(Beginning of DATA TO PROCESS)

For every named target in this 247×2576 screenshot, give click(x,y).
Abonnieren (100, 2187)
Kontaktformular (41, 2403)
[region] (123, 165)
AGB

(End of DATA TO PROCESS)

■ WHAT IS NEEDED: Copy the records above exactly as they appear.

■ TASK RESPONSE:
For every named target in this 247×2576 screenshot, give click(x,y).
Abonnieren (100, 2187)
Kontaktformular (41, 2403)
[region] (123, 165)
AGB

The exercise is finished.